Ia mengapresiasi langkah pemerintah yang ingin memperkuat ketahanan pangan dan energi dengan mengembangkan tanaman seperti padi gogo, sawit, dan pohon aren, untuk bioetanol.
Namun dia mengingatkan bahwa upaya ini harus benar-benar mampu mengatasi permasalahan tanpa menciptakan ketergantungan pada sistem yang tidak berkelanjutan.
Karena itu dia mendorong pemerintah mempertimbangkan alternatif lain seperti optimalisasi lahan yang sudah ada atau rehabilitasi lahan kritis tanpa harus membuka kawasan hutan. Juga penggunaan benih unggul, pelatihan produktivitas petani, dan teknologi pertanian yang modern. Hal ini dapat menghasilkan hasil panen tanpa harus membuka lahan baru. “Pendekatan ini lebih ramah lingkungan dan sejalan dengan prinsip pembangunan berkelanjutan,” katanya.
Ia juga menekankan pentingnya pelibatan masyarakat lokal dan adat dalam setiap tahapan kebijakan ini. “Pemanfaatan lahan harus menghormati hak-hak masyarakat adat dan memberikan manfaat langsung bagi mereka. Tanpa pelibatan yang memadai, kebijakan ini berisiko memicu konflik sosial,” tegasnya.
Menurut Johan, rencana menanam padi gogo dan pohon aren adalah langkah inovatif, tetapi keberhasilannya memerlukan dukungan teknologi pertanian, pelatihan petani, serta ketersediaan sumber daya seperti air dan pupuk. “Pemerintah harus memastikan kesiapan infrastruktur dan sumber daya untuk mendukung program ini. Pemerintah harus melibatkan para ahli lingkungan, akademisi, masyarakat adat, dan LSM dalam penyusunan program dan implementasinya,” imbuhnya.

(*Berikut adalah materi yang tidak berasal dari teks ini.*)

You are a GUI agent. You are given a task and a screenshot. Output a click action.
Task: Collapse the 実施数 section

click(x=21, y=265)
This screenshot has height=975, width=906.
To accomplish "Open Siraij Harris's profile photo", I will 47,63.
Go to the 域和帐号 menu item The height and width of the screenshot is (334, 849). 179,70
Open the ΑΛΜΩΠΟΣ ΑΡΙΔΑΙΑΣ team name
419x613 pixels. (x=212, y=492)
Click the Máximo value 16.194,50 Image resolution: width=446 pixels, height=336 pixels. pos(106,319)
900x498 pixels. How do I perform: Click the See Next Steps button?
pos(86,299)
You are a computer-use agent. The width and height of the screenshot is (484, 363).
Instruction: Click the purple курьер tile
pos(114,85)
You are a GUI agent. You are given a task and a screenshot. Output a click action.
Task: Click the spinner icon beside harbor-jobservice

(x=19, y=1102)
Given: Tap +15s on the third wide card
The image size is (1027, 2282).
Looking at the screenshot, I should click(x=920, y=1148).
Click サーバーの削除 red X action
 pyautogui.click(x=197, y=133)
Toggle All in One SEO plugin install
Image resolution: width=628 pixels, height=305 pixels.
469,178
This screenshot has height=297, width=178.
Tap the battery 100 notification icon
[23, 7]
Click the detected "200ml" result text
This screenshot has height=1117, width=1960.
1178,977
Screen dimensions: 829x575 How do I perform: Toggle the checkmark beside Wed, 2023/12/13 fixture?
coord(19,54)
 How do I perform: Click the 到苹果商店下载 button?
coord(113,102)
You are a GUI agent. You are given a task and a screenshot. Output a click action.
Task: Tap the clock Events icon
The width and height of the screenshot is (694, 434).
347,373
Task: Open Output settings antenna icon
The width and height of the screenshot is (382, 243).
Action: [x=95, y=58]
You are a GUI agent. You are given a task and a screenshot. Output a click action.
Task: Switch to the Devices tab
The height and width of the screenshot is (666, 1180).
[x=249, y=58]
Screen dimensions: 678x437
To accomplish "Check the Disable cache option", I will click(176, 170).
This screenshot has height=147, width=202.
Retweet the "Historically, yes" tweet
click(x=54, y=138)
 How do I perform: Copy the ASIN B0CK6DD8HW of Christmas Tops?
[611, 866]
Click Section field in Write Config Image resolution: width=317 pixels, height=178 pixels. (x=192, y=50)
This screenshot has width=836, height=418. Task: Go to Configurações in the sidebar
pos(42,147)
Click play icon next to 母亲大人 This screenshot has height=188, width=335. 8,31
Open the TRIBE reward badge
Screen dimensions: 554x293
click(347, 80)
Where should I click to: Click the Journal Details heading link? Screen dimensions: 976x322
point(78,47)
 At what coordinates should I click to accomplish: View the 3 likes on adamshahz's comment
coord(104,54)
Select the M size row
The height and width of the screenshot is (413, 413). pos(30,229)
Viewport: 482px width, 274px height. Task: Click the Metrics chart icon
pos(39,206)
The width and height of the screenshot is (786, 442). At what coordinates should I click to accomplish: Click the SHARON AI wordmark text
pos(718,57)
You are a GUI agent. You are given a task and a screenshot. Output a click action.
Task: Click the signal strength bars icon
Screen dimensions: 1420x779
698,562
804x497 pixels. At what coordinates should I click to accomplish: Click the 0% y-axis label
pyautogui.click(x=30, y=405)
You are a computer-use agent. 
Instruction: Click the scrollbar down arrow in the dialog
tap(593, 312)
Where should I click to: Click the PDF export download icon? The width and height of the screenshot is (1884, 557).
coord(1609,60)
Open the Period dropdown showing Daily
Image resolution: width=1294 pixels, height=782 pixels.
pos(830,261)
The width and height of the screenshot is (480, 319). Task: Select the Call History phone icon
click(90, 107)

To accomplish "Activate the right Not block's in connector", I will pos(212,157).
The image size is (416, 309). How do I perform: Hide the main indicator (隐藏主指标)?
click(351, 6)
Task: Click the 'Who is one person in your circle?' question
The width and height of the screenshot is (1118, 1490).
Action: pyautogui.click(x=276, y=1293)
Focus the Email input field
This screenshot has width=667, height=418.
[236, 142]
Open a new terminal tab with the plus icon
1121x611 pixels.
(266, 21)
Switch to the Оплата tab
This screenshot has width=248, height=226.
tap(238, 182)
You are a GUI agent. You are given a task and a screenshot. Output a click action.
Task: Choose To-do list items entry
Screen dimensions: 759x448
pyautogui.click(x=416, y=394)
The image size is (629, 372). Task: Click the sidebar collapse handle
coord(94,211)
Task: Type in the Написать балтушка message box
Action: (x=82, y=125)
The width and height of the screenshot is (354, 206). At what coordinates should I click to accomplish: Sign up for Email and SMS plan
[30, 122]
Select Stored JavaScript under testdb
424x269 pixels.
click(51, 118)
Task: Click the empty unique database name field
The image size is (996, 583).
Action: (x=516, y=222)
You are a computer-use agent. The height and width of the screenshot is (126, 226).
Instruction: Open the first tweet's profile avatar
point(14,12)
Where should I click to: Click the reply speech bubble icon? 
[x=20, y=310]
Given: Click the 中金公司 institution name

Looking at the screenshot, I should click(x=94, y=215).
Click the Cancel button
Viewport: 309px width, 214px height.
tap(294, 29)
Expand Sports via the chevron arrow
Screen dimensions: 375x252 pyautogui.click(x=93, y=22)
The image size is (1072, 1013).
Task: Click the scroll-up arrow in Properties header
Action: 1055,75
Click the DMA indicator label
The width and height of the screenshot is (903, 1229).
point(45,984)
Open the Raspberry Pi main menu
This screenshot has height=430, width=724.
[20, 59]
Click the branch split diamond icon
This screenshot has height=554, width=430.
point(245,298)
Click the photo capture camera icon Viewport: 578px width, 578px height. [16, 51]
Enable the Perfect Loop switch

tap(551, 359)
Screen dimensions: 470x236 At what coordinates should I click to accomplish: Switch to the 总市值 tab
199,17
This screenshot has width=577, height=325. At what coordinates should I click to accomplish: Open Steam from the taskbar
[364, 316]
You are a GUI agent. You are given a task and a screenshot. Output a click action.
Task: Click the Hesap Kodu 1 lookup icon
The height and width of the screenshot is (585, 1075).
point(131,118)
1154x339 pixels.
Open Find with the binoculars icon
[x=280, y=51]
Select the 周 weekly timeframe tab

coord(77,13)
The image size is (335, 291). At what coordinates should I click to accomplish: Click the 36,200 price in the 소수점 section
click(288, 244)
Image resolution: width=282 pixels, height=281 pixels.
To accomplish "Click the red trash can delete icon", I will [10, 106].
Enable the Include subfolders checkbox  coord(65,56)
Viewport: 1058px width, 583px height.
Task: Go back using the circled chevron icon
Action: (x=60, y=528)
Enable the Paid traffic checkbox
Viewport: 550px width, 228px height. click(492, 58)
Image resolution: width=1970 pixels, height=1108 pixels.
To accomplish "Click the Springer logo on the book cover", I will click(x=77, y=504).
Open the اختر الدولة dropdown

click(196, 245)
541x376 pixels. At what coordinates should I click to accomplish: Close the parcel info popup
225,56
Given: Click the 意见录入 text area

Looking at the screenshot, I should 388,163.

Selain itu, kajian mendalam tentang dampak ekologis, sosial, dan ekonomi dari kebijakan ini perlu dilakukan. Johan juga mendorong kebijakan yang fokus pada pengelolaan hutan secara berkelanjutan alih-alih membuka lahan baru. “Langkah ini memang menjanjikan peluang besar untuk ketahanan pangan dan energi. Tetapi jika salah kelola, dampaknya akan sangat buruk bagi lingkungan dan masyarakat. Pemerintah perlu memastikan kebijakan ini berjalan dengan prinsip kehati-hatian dan keberlanjutan,” pungkasnya.